Second big category is the "prior restraint." That's when the government enjoins a particular act of speech before it happens, rather than punishing it after the fact based on general laws. Prior restraint is like a burning oven, just don't touch it. Two kinds: first, a straight-up injunction. Will almost never be granted. (Maybe in cases of dire military necessity or something, like if the newspaper is about to publish the names of all the CIA agents or something.) Second case is licensure and permitting regulations, e.g., to hold a public protest on the streets. The basic rule there is that they can be permissible, but only with extremely careful procedural protections, based on objective and definite rules (i.e., like "everyone gets a permit if they apply X days in advance, pay Y fee, and nobody else has already gotten a permit for that date, and hearings have to be held within a week of application," level of rule). The idea is that too much discretion permits content-based regulation to sneak in.

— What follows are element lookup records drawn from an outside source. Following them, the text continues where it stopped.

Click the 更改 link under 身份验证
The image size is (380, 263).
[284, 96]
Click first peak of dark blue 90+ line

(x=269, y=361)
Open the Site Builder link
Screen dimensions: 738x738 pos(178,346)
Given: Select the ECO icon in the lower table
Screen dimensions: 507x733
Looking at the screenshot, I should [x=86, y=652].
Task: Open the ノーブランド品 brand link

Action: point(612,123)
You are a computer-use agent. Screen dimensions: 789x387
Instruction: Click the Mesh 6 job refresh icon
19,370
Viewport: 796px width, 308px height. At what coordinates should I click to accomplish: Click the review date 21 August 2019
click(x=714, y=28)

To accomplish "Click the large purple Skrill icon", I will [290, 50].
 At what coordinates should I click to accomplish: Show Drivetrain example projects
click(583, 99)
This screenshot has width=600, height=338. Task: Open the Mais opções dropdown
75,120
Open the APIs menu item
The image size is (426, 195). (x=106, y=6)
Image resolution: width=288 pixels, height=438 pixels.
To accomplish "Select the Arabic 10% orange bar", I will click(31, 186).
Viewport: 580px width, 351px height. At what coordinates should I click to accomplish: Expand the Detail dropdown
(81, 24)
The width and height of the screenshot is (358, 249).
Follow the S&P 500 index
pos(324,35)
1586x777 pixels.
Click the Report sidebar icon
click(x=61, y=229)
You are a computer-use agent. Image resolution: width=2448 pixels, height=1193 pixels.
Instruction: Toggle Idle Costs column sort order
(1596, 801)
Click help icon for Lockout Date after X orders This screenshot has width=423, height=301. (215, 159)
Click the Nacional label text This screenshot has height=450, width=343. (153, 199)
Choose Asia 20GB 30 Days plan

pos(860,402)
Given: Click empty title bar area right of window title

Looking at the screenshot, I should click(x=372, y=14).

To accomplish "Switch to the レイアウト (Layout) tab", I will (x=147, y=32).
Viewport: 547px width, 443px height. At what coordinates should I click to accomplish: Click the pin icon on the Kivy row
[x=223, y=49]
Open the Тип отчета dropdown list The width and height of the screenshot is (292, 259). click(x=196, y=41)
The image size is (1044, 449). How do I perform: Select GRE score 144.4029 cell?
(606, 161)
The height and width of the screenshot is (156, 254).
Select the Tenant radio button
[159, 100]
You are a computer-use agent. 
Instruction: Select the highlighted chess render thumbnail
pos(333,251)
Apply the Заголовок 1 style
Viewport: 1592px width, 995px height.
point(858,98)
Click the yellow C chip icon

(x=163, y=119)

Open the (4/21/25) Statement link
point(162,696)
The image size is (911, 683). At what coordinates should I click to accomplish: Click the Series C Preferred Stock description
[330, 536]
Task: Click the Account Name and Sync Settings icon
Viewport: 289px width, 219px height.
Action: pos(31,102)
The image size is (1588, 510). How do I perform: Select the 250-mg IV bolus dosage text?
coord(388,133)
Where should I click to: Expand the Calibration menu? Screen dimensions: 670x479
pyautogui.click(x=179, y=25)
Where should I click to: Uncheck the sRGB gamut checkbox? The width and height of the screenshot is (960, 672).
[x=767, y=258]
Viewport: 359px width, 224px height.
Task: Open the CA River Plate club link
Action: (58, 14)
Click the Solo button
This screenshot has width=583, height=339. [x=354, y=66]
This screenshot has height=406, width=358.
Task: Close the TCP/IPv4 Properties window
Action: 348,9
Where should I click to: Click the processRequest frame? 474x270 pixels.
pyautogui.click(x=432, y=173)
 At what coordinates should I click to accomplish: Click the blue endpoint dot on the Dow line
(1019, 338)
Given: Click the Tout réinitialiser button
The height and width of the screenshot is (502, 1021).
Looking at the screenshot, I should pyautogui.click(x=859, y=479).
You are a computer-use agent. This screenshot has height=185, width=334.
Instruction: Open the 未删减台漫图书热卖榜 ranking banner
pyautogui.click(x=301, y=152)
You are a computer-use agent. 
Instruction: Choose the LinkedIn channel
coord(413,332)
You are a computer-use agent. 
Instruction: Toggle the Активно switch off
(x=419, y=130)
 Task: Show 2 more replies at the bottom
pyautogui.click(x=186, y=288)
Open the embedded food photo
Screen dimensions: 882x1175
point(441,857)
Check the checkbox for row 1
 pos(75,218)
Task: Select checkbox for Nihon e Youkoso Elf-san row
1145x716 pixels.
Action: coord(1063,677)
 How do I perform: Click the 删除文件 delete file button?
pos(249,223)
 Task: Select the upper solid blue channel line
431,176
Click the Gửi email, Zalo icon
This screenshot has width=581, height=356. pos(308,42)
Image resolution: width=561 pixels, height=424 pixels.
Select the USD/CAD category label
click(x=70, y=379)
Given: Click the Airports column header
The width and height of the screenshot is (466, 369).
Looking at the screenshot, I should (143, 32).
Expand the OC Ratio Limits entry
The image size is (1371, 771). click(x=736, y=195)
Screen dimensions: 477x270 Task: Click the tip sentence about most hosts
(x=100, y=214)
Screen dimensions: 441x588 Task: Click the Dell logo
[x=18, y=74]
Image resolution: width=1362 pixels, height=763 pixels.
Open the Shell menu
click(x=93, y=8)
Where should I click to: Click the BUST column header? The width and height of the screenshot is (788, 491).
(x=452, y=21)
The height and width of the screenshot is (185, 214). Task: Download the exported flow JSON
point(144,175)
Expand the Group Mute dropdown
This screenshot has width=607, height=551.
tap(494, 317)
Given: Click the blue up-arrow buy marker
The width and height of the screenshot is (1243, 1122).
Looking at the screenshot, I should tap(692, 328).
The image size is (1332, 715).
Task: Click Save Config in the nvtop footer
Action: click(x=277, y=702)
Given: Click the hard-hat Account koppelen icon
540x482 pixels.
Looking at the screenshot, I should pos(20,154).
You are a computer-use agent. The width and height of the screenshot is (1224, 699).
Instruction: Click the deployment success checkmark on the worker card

One last important idea: you'll often read First Amendment cases where a law is struck down as "vague" or "overbroad." You need to know what those terms mean and the difference between them (they often appear together but are not the same idea).

A law is vague when it's not clear what speech is permitted. Vague criminal laws are, of course, already prohibited by due process, as you know from crim. But there's extra care in first amendment cases because of a fear that vague laws could create a "chilling effect" on protected speech.

By contrast, a law is "overbroad" if it's constitutional as applied to the actual person standing before the court challenging it, but would be unconstitutional applied to a lot of other people, and it's "substantially overbroad" in that it applies to lots of other constitutionally protected conduct.

To understand it, you first have to understand the difference between facial and as-applied challenges. The standard idea is that a facial challenge to a law says "the law is always unconstitutional, applied to everyone." An as-applied challenge is "the law is unconstitutional as applied to me." The difference between the two is kind of muddled, but the Court has said that facial challenges will rarely be accepted (U.S. v. Salerno, 481 U.S. 739 (1987)) For present purposes, you can think of most cases as as-applied cases, where the idea is that the law may be unconstitutional on the facts presented, but that it's possible to imagine that the law will be constitutionally applied to different facts.

Overbreadth doctrine, then, is actually best understood as a special First Amendment exception to standing doctrine! Normally, someone who brings an as-applied constitutional challenge to a law has to show that it actually is unconstitutional as applied to his or her situation, but a First Amendment plaintiff can show that even though his or her speech is unprotected, the law prohibits so much protected speech that it should go out anyway. R.A.V v. St. Paul, discussed earlier, could have gone off on an overbreadth challenge; the challengers actually asserted one (the idea being that cross-burning, not protected speech, but the hate speech law covered a whole lot of protected speech), but the Court did them one better and struck the law down under a facial challenge.

Ok, that's a pretty comprehensive overview of First Amendment speech law. There's a lot of it, and there's a good amount of stuff that I've left off, but this hits the basics, enough for you to be able to find your way around the territory, get through the bar exam, and so forth. Like I said, this is a whole class on its own; there's no way in a general con law II class to give it the attention it deserves.